Given problem →
Edit the lines from the one containing "This screenshot has height=561, width=822." through the one containing "[x=120, y=112]", inclusive, so that "Viewport" becomes "Window" and nothing else changes. Give only those lines.

##### Dataset entries

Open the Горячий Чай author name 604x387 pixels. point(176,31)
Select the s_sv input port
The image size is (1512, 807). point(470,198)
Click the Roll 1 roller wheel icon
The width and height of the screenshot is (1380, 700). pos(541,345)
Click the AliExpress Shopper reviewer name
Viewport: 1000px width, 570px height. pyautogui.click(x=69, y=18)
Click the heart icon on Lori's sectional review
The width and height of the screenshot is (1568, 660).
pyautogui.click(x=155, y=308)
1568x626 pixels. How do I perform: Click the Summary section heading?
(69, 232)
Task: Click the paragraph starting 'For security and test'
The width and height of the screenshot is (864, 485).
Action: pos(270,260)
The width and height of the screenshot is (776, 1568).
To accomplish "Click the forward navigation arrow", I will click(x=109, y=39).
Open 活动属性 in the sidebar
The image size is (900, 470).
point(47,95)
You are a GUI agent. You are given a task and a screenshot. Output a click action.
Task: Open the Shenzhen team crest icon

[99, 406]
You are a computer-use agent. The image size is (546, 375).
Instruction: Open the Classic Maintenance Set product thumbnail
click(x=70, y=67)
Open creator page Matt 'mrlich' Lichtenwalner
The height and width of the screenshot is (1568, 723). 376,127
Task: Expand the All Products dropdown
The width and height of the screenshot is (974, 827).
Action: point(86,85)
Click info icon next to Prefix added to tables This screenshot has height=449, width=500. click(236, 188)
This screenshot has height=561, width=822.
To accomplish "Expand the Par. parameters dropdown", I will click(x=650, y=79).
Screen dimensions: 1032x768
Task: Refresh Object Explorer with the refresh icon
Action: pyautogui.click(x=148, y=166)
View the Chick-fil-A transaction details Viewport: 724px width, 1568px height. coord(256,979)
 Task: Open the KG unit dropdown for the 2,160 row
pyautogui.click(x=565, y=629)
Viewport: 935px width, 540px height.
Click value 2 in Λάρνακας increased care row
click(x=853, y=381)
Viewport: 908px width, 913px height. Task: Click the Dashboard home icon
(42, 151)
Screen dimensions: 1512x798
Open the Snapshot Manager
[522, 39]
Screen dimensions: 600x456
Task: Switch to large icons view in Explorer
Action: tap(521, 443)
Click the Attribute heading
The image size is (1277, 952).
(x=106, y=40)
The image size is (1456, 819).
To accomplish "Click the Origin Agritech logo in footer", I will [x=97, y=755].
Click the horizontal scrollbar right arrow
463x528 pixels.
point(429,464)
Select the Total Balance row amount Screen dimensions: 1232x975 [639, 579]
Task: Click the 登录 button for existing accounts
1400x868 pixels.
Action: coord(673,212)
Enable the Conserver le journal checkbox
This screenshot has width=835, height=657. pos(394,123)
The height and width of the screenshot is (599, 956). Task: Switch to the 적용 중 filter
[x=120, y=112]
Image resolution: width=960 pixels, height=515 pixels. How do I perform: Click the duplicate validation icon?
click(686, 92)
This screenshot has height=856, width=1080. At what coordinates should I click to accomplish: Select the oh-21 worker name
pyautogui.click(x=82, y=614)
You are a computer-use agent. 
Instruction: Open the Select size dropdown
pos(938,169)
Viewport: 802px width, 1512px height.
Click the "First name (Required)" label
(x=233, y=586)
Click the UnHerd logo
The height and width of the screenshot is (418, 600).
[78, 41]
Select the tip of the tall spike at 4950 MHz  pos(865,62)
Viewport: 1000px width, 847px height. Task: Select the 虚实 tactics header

##########

In response →
This screenshot has height=561, width=822.
To accomplish "Expand the Par. parameters dropdown", I will click(x=650, y=79).
Screen dimensions: 1032x768
Task: Refresh Object Explorer with the refresh icon
Action: pyautogui.click(x=148, y=166)
View the Chick-fil-A transaction details Window: 724px width, 1568px height. coord(256,979)
 Task: Open the KG unit dropdown for the 2,160 row
pyautogui.click(x=565, y=629)
Window: 935px width, 540px height.
Click value 2 in Λάρνακας increased care row
click(x=853, y=381)
Window: 908px width, 913px height. Task: Click the Dashboard home icon
(42, 151)
Screen dimensions: 1512x798
Open the Snapshot Manager
[522, 39]
Screen dimensions: 600x456
Task: Switch to large icons view in Explorer
Action: tap(521, 443)
Click the Attribute heading
The image size is (1277, 952).
(x=106, y=40)
The image size is (1456, 819).
To accomplish "Click the Origin Agritech logo in footer", I will [x=97, y=755].
Click the horizontal scrollbar right arrow
463x528 pixels.
point(429,464)
Select the Total Balance row amount Screen dimensions: 1232x975 [639, 579]
Task: Click the 登录 button for existing accounts
1400x868 pixels.
Action: coord(673,212)
Enable the Conserver le journal checkbox
This screenshot has width=835, height=657. pos(394,123)
The height and width of the screenshot is (599, 956). Task: Switch to the 적용 중 filter
[x=120, y=112]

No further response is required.